Given text:

========================

What’s happening here?

As the call stack builds up, each function has its own execution context.

  1. We start in the global execution context
  2. ransomTheWorld is called, creating a new call on the stack
  3. buildMoonBase is called creating a new call on the stack. Within this function, a variable is declared and buildLaser is called
  4. buildLaser being invoked creates a new call on the stack
  5. buildLaser declares a variable, prints the variable to the console, and is returned and popped off the call stack… bringing us back to the context of buildMoonBase
  6. buildMoonBase prints the previously declared variable to the console and is returned and popped off the call stack… bringing us back to the context of ransomTheWorld
  7. ransomTheWorld returns and is popped off. Our stack frame is empty and we are back in the global execution context.

========================

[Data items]
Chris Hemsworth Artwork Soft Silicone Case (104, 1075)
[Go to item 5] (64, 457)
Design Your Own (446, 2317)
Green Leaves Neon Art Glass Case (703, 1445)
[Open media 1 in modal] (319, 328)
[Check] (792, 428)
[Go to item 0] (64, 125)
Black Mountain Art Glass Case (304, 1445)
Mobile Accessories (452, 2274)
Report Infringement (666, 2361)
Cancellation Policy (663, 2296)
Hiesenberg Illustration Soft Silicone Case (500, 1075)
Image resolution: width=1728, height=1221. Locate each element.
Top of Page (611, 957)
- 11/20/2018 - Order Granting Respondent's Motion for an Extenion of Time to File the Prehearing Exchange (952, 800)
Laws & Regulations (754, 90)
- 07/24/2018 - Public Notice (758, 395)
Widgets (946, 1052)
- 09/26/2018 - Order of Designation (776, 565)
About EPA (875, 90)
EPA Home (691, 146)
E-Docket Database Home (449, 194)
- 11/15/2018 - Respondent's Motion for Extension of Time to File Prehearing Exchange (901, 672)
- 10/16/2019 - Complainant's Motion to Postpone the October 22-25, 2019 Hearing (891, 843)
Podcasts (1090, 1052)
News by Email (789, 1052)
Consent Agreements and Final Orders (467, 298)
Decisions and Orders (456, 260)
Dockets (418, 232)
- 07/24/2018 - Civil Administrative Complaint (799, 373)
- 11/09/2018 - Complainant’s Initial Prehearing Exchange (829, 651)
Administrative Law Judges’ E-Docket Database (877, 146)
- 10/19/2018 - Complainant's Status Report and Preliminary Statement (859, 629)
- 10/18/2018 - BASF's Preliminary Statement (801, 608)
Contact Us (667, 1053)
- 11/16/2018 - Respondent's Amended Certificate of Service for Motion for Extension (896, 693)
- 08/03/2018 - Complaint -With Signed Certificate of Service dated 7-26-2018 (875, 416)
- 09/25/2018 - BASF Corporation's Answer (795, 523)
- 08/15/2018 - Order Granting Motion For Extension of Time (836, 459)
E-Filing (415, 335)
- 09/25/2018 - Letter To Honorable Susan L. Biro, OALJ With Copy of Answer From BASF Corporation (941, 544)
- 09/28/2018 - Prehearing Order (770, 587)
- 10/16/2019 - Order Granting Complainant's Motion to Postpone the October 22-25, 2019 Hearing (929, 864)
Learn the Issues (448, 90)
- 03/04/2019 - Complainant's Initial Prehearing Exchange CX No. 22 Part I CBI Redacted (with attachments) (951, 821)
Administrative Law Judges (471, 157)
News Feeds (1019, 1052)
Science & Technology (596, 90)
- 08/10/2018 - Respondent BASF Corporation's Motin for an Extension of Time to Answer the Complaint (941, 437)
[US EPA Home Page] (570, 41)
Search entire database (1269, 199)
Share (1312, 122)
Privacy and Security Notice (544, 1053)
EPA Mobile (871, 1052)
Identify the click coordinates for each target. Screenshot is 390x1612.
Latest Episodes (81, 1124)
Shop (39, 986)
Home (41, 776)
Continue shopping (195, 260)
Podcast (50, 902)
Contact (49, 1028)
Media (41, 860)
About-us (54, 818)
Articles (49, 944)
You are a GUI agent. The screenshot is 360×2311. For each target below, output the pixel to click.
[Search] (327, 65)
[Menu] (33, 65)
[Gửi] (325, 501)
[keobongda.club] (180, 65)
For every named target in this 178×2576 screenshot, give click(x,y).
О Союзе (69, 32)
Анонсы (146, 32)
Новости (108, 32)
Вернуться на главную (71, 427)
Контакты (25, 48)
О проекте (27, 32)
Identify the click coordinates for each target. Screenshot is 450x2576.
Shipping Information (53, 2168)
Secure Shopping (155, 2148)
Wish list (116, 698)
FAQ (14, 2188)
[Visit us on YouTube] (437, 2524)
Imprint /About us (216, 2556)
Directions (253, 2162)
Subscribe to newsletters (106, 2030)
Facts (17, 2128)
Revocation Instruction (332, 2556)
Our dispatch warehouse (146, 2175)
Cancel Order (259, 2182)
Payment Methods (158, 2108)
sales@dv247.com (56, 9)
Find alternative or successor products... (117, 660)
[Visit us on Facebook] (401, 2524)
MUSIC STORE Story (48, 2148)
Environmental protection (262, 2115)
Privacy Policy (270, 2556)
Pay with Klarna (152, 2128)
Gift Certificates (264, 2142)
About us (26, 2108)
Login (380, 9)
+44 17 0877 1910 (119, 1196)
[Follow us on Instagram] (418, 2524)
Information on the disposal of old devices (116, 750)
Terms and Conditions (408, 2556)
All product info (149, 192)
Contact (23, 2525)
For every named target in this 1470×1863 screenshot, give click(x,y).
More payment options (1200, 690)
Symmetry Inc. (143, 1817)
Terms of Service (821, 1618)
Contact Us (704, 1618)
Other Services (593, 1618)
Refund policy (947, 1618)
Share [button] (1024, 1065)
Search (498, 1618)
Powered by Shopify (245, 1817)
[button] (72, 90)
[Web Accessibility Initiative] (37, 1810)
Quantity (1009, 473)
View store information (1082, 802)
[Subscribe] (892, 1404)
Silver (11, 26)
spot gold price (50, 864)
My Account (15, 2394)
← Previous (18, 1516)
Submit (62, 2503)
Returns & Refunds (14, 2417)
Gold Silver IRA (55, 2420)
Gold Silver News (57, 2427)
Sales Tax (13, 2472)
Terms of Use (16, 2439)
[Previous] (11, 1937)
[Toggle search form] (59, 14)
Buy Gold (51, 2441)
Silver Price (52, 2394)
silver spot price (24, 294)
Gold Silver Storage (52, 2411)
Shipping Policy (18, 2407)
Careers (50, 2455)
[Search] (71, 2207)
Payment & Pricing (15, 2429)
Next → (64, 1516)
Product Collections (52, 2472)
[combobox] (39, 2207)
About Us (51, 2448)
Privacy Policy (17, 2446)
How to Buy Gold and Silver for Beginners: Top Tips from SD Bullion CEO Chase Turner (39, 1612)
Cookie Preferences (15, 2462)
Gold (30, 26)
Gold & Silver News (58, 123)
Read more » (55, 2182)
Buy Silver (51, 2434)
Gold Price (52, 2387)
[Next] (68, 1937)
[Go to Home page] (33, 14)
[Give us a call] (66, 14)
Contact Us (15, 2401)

========================

Challenge: Output the portion of the call stack walkthrough starting with "As the call" and going on through "global execution context.", word for word. Rely only on the call stack walkthrough for this work.

Problem solution:
As the call stack builds up, each function has its own execution context.

  1. We start in the global execution context
  2. ransomTheWorld is called, creating a new call on the stack
  3. buildMoonBase is called creating a new call on the stack. Within this function, a variable is declared and buildLaser is called
  4. buildLaser being invoked creates a new call on the stack
  5. buildLaser declares a variable, prints the variable to the console, and is returned and popped off the call stack… bringing us back to the context of buildMoonBase
  6. buildMoonBase prints the previously declared variable to the console and is returned and popped off the call stack… bringing us back to the context of ransomTheWorld
  7. ransomTheWorld returns and is popped off. Our stack frame is empty and we are back in the global execution context.